### Data for this exercise
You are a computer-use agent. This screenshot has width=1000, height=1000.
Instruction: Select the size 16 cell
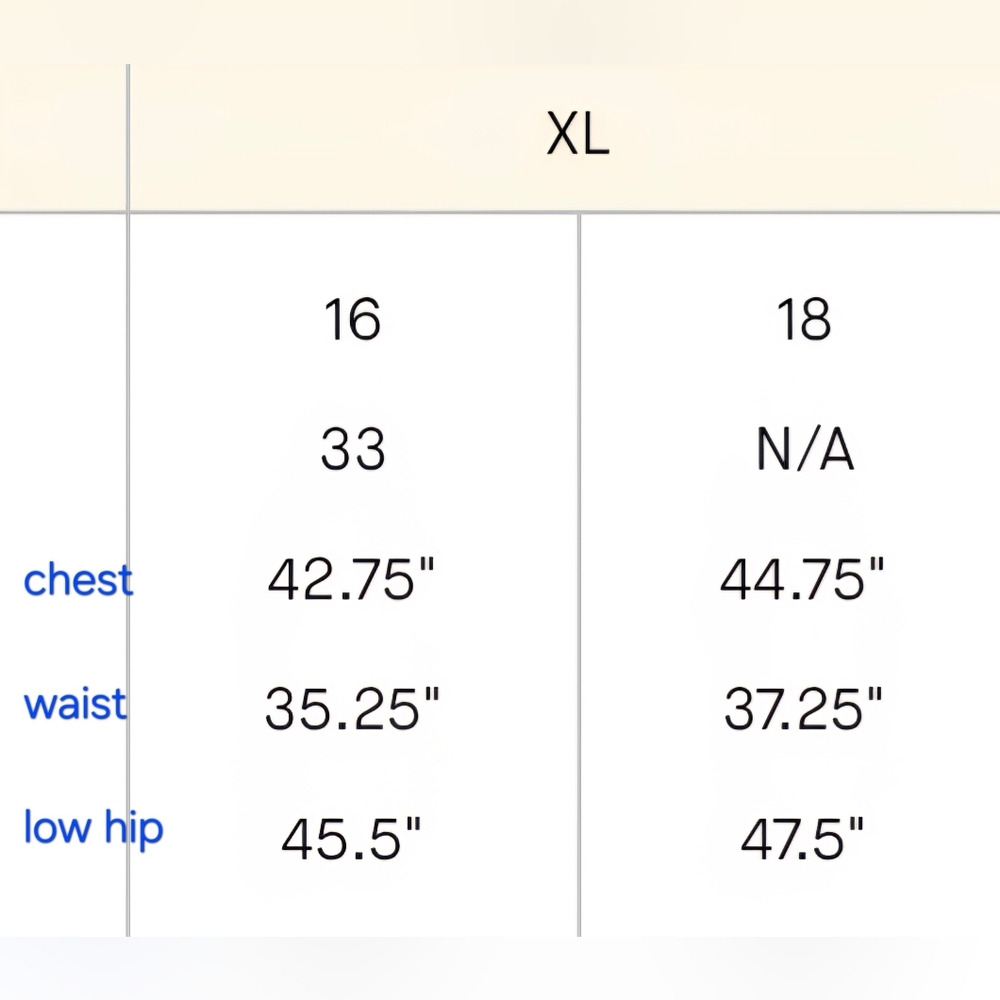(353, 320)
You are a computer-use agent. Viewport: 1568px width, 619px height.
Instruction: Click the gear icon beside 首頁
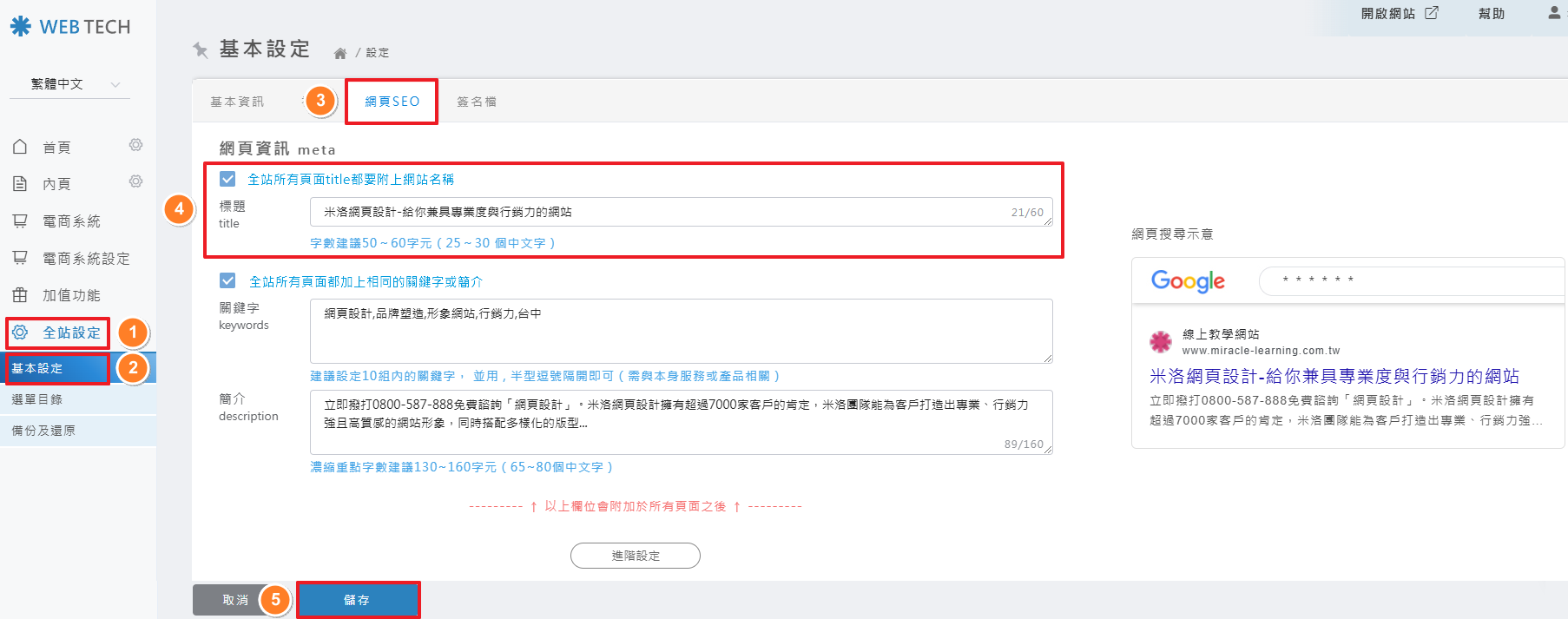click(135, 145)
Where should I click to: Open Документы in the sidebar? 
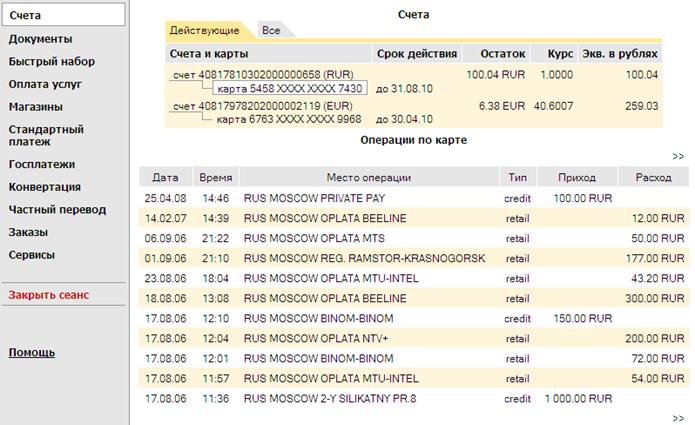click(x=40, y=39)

...

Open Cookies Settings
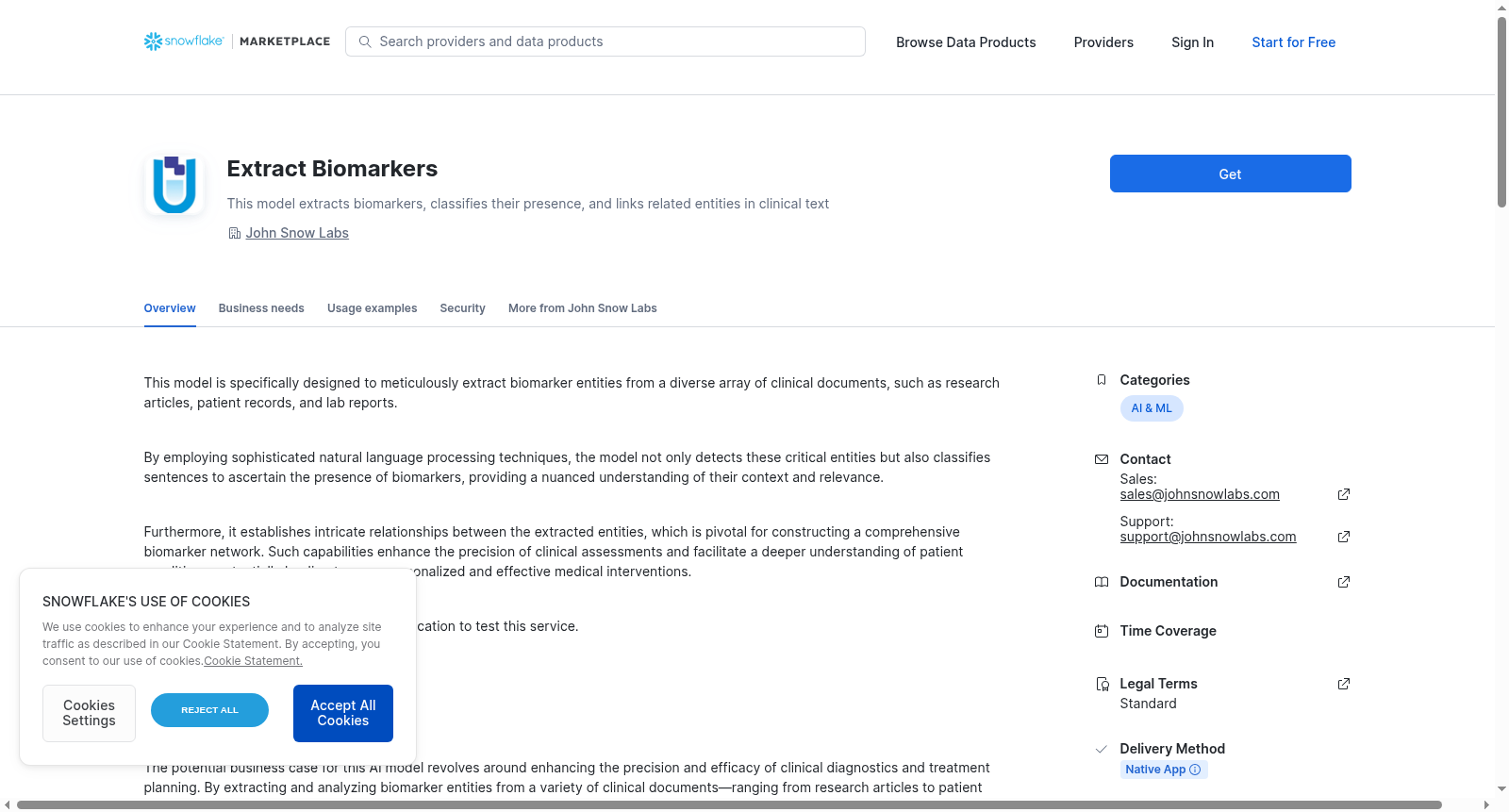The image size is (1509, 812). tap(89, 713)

### Prompt
Can you return the records word for word, from the line containing "You are a computer-use agent. This" through the line containing "click(x=40, y=39)", with the pictures left out?

### Exercise answer
You are a computer-use agent. This screenshot has width=1000, height=1000.
Instruction: Select the size 16 cell
(353, 320)
You are a computer-use agent. Viewport: 1568px width, 619px height.
Instruction: Click the gear icon beside 首頁
click(135, 145)
Where should I click to: Open Документы in the sidebar? 
click(x=40, y=39)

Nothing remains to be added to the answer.